A community survey of the ESIP Cloud Computing Cluster noted the following antipatterns in cloud data:

  • Large granule sizes with no means to subset those granules, requiring full-file transfers.

  • Storing data uncompressed, which can increase performance but double cost.

  • Lift and shift, which fails to make use of the cloud’s elasticity and highly scalable storage while also ignoring changes in access performance.

  • Large central file mounts, which create scalability and performance issues

  • Persistent processes, especially inelastic one.
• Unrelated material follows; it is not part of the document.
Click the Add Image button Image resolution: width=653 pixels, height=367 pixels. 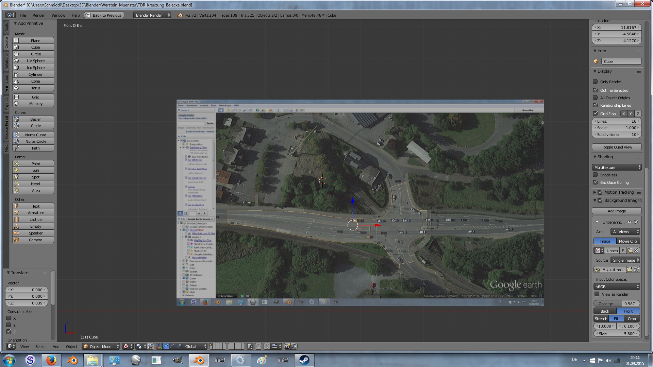616,211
Scientific workloads tend to have high variability in demand and require attention to scaling to provide burst performance without inordinate cost

  • Requiring many requests in order to read a file, e.g. due to chunk sizes that are too small compared to the overall access size, which create significant network chatter

  • Web-based portals instead of direct programmatic data access, which limits automated activity and scalability while returning too many results

  • Failing to cache for repeat access, both client- and server-side, and particularly in service outputs which are expensive to produce and need idempotency

  • Putting workflows on the client, which creates significant back-and-forth network traffic

  • Allowing for unconstrained spatial queries of full detail

  • Glaciering data without a defined thawing process, with ownership of associated costs

  • Extracting time series from thousands of one-time-step files

  • Hierarchical data tree walks, which tend to be slow and prone to runtime errors (e.g. netCDF/HDF groups?)

  • Scattering metadata all over the place in the dataset

  • Making “one-time” chunking scheme, variable or projection decisions for all end users (seems like this should be configurable for different users and different use cases)
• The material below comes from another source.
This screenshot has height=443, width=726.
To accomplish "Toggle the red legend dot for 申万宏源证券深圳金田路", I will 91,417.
  • Data without metadata and metadata APIs: Data is on the cloud but people can’t understand it without downloading it

  • Storing related files in zip, tar, or similar formats not well-suited for partial file reads and spatiotemporal access

  • Serving data with no provision for partial-file access

  • Compressing data with unconventional (non-default, difficult to find/install) compressors.

  • Everyone, data producers and data users, needing time to learn new tools and data access methods.